Galler bağlantısı ortaya çıktı
University College London (UCL), ve British Geological Survey uzmanlarının yürüttüğü çalışma, hayvanın M.Ö. 2995-2900 yılları arasında yaşadığını ortaya koydu. Araştırma, Journal of Archaeological Science dergisinde yayımlandı. Bulgular, dişin Galler’in Preseli Tepeleri’nden geldiğini gösterdi. Bu bölge, Stonehenge’in inşasında kullanılan ünlü mavi taşların çıkarıldığı yer olarak biliniyor.
Sığırlar taş çekmiş olabilir
Dişin ince dilimlere ayrılarak yapılan izotop analizleri, hayvanın farklı coğrafyalardan besin tükettiğini ve muhtemelen göç ettirildiğini ortaya koydu. Bu da, sığırların taşların taşınmasında yük hayvanı olarak kullanıldığı teorisini güçlendirdi. UCL’den Prof. Michael Parker Pearson, “Bu bulgu, Stonehenge’in Galler ile bağlantısını bir kez daha ortaya koyuyor ve sığırların taşların taşınmasında rol oynadığı ihtimalini gündeme getiriyor” dedi.
Sembolik bir anlamı da var
Araştırmacılar, çene kemiğinin Stonehenge’in girişine yerleştirilmesinin yalnızca işlevsel değil, aynı zamanda ritüel ve sembolik bir anlam taşıdığı görüşünde. British Geological Survey uzmanı Prof. Jane Evans, “Bir inek dişi bize olağanüstü bir hikâye anlattı. Yeni bilimsel yöntemlerle daha fazlasını da öğrenmeyi umuyoruz” ifadelerini kullandı.

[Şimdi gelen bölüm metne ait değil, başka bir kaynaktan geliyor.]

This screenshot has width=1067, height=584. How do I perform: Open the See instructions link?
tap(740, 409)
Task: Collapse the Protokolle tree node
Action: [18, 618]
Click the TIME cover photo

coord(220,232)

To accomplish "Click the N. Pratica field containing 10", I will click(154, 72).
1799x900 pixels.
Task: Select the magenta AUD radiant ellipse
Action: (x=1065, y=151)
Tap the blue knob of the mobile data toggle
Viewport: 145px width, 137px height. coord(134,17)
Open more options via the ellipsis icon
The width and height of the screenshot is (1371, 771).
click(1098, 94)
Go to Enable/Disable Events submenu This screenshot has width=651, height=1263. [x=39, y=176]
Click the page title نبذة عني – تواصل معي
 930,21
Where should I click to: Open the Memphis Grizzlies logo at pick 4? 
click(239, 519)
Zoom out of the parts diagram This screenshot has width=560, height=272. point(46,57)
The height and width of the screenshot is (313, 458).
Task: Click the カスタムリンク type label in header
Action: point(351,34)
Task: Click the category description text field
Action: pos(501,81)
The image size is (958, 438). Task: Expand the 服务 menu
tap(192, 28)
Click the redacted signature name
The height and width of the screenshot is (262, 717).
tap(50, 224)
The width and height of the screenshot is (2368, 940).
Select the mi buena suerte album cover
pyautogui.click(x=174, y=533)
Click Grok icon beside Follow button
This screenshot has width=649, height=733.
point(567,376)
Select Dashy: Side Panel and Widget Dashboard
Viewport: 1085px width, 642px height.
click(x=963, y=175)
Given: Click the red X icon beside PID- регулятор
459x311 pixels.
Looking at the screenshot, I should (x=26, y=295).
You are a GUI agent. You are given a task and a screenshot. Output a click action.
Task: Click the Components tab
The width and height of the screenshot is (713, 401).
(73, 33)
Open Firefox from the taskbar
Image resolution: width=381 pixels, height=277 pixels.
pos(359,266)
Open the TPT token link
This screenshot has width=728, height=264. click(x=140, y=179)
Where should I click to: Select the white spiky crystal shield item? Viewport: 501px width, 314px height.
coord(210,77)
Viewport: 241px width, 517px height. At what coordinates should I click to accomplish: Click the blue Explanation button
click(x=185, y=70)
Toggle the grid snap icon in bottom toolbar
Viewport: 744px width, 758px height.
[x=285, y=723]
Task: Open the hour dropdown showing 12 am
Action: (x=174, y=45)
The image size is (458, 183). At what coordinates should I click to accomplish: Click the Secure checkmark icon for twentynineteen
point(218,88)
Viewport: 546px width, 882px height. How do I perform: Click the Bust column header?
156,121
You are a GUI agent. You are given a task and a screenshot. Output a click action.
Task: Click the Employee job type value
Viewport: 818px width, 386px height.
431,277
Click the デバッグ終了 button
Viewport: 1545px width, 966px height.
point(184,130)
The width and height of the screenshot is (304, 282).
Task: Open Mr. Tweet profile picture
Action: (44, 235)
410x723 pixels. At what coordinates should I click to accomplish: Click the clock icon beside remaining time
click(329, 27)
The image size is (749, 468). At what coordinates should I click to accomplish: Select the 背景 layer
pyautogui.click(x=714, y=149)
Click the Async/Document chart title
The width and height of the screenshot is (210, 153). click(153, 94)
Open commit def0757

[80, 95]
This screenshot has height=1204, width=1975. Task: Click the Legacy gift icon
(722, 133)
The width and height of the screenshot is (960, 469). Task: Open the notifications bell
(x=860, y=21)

Stonehenge’in gizemi sürse de
Her ne kadar Stonehenge’in tam olarak ne amaçla yapıldığı hâlâ tartışmalı olsa da – kimi araştırmacılara göre astronomik bir merkez, kimilerine göre dini bir ritüel alanı – bu son keşif, yapının inşa sürecine dair en güçlü kanıtlardan biri olarak öne çıkıyor.